As part of a larger VCH quality improvement initiative, the CAUTI Team is working with other key quality improvement programs to leverage the skills and dedicated commitment of frontline staff in reducing the number of hospital acquired infections.

VCH Regional CAUTI Project is being rolled out with a phased approach. Phase 1 has been focused at Vancouver Acute (VA).  Phase 2 roll out will involve Coastal CoC.

During Phase 1 roll out at VA the project moved forward in two waves. Wave One work started last summer with 9 clinical areas/programs  (GFS, ACE, SAM, Ortho Trauma/Recon, ED, OR, BPTU, Spine, and PACU). These areas are currently in the action planning/implementation phase with frontline staff input, considering quick wins in their areas and how to put best practices into action. The second wave at VA, involves 11 clinical areas/programs (AMU, TCU, Palliative, Resp/Thoracics, Gyne/Uro/SOT, Gen Surg / Vascular / ENT, Hip/Knee/SSU (UBCH), ICU, OR (UBCH), Neuro/Neurosx, Cardiac Surgery/CSICU/CCU). Wave 2 work has just started in January and is currently in the data collection period.

All of these clinical areas are focusing on four key drivers to prevent or at least reduce CAUTI in their patients.

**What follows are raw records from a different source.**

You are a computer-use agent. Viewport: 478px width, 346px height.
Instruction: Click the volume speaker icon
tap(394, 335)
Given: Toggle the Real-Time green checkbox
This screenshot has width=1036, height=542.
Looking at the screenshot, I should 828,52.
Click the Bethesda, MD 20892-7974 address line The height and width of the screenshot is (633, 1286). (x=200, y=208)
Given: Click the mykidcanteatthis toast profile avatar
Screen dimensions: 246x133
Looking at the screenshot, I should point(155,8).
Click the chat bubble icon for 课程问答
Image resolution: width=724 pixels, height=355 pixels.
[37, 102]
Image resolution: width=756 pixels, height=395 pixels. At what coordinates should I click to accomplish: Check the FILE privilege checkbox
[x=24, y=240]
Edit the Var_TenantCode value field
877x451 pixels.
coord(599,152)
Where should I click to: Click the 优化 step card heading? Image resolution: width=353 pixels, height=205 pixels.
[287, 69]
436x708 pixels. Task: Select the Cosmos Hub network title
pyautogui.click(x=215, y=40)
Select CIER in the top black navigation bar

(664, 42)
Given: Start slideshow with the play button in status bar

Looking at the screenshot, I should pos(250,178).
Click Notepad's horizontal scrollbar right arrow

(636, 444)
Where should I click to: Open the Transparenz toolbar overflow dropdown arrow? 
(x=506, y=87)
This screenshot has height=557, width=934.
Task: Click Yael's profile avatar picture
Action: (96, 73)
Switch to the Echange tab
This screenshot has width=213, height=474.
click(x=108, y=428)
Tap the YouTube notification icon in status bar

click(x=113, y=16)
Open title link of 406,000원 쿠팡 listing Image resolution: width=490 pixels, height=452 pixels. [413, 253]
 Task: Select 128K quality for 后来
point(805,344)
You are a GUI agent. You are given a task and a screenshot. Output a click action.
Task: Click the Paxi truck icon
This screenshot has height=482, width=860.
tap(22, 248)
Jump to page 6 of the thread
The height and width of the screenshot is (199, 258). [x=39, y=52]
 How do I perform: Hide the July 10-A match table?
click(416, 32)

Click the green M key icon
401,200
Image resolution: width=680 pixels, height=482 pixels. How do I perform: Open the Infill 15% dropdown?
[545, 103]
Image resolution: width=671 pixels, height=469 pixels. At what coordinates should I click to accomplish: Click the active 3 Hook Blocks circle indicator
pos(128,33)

These include: avoiding the use of catheters all together, inserting the catheter using aseptic (or sterile) technique, following new guidelines for care and management such as securement of catheters and increased change of urine emptying containers, as well as daily and ongoing review of catheter necessity and removing them quickly when not needed.

Gill says that the staff and leadership teams in all clinical areas at VA recognize the need for quality improvement and are highly committed to reducing CAUTI in their areas. She adds that the work has just started but the level of engagement from our staff is overwhelming and we are highly optimistic that we will see positive results very soon.

“I feel like we have a lot of momentum,” she says. “Clinical teams (including allied health, nursing staff, and physicians), are definitely committed and we will be seeing less CAUTI because of it.”

Gill says there is a regional plan to move this work forward to other Communities of Care and other care sectors within VCH. Learnings from this project at VA will inform our regional work within rest of VCH.

“There’s a lot of good work being done now that will ensure we are providing the best care to our patients.”